**What is asked**.
Return each line of the listing below that contains the string "Collapse", treating uppercase and lowercase letters as different.

Items drawn from a data source
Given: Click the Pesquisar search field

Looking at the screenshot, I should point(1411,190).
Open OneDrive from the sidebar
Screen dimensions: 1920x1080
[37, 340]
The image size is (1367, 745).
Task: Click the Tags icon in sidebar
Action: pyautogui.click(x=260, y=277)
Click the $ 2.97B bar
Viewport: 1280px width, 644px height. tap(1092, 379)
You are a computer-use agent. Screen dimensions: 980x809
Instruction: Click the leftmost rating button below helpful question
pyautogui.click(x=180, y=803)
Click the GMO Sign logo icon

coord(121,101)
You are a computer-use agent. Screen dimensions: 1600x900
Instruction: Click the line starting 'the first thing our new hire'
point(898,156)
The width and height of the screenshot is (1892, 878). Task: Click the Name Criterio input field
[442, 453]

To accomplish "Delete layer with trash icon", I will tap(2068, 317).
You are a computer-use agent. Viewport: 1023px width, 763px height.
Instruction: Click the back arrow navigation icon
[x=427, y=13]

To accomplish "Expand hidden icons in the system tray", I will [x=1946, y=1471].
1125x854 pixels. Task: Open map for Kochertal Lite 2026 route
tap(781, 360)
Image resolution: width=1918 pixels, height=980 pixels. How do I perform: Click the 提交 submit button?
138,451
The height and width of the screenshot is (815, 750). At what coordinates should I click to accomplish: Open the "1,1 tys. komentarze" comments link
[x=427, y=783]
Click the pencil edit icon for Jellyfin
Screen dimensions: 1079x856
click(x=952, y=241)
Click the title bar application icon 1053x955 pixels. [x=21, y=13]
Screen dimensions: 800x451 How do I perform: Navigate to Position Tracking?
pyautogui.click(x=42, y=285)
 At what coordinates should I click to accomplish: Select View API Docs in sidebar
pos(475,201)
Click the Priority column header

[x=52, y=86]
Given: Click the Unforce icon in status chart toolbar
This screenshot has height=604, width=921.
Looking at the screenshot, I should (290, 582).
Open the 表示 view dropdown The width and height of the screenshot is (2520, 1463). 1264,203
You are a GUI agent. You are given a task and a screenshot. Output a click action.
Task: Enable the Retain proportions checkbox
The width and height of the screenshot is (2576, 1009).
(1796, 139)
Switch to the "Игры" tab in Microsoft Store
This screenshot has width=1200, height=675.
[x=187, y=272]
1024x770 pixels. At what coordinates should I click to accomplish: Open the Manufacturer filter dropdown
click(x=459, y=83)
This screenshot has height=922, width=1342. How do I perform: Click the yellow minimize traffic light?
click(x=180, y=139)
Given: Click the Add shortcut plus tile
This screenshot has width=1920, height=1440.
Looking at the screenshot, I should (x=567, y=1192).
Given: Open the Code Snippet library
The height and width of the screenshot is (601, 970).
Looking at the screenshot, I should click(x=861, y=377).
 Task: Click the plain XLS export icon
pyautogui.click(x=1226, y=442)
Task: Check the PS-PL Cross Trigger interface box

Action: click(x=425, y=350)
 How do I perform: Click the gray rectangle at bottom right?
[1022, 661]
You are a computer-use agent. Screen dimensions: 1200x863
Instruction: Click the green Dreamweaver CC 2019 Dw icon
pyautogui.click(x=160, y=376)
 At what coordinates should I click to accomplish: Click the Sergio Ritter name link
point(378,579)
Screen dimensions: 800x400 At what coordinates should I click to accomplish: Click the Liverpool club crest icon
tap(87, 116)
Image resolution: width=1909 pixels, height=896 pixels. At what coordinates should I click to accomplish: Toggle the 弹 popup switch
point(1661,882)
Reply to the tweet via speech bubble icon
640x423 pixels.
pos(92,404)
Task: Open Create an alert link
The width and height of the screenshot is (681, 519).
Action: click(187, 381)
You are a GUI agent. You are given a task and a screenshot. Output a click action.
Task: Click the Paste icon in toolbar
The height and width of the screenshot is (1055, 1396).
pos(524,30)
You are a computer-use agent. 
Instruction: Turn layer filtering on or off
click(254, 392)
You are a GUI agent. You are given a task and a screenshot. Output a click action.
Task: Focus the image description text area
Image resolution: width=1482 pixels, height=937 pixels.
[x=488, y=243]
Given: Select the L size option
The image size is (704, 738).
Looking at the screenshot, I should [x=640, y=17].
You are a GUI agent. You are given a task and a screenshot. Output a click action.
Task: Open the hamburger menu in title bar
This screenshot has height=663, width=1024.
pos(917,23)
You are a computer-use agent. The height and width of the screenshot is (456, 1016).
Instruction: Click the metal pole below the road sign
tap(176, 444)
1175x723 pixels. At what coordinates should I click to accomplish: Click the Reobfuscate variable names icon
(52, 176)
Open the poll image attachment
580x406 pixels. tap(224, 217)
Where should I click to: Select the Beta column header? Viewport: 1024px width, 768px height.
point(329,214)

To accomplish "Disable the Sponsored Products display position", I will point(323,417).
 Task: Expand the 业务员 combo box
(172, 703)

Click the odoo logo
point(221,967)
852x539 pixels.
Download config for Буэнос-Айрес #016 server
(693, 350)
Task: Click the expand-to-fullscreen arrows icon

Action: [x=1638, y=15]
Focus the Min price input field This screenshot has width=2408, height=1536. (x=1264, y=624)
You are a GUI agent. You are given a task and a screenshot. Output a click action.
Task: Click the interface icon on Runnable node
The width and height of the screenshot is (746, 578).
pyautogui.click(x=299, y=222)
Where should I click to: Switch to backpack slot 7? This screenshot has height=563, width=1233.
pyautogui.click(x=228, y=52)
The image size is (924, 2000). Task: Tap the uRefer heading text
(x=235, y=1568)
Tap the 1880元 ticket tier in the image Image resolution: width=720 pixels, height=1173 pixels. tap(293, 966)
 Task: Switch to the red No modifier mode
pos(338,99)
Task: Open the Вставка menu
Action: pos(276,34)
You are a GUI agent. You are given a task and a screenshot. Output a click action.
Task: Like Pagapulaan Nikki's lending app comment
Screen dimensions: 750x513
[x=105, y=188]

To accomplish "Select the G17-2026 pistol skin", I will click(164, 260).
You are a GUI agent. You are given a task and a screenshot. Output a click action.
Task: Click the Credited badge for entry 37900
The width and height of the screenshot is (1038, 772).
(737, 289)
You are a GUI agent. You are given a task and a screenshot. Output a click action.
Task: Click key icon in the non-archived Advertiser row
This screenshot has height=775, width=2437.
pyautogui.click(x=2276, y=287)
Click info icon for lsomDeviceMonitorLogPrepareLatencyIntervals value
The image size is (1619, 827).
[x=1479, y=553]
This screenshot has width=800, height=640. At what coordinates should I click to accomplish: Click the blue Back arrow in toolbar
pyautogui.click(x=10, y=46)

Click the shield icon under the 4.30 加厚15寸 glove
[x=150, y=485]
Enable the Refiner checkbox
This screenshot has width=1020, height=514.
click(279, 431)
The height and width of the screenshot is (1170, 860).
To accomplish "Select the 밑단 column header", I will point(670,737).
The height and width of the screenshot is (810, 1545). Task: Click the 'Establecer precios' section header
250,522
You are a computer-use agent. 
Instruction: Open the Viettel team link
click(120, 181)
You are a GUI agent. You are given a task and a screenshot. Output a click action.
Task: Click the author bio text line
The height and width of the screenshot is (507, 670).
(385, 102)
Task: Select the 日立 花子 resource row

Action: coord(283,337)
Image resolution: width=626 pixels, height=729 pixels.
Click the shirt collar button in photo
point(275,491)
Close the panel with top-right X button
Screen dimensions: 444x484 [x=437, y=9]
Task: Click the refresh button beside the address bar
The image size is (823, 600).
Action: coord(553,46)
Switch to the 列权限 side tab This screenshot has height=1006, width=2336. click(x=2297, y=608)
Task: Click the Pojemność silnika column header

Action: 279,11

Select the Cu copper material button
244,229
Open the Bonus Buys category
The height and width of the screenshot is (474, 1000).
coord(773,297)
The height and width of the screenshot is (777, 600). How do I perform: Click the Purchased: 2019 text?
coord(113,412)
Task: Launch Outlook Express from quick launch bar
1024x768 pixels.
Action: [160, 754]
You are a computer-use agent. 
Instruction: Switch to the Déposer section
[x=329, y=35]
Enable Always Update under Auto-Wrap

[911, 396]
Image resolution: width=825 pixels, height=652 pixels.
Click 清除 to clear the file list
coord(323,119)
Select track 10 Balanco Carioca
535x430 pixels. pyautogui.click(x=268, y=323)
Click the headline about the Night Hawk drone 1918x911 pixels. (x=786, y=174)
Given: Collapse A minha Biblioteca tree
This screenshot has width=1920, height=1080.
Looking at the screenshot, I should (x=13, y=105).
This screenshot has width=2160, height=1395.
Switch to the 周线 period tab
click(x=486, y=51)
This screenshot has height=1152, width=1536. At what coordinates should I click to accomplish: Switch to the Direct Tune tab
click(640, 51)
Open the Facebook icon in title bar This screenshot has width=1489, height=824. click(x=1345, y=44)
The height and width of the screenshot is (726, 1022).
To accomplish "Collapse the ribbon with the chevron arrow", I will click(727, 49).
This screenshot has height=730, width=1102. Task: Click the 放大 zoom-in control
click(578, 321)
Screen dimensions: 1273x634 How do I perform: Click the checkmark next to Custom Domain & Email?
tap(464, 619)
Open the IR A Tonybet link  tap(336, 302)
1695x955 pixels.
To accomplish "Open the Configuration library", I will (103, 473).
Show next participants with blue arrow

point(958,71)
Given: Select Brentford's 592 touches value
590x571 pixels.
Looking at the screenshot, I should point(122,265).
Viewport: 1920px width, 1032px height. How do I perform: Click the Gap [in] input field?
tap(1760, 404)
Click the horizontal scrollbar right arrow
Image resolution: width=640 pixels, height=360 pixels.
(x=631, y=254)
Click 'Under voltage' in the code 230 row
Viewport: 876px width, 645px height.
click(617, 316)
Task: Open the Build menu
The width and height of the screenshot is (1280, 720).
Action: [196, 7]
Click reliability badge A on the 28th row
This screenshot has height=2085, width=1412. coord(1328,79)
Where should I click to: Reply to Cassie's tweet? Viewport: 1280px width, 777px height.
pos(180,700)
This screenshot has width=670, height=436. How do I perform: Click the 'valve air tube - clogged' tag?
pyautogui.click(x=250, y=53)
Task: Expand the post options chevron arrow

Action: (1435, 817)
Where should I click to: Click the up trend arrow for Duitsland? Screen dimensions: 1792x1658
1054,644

**Written response**.
Given: Collapse A minha Biblioteca tree
To accomplish "Collapse the ribbon with the chevron arrow", I will click(727, 49).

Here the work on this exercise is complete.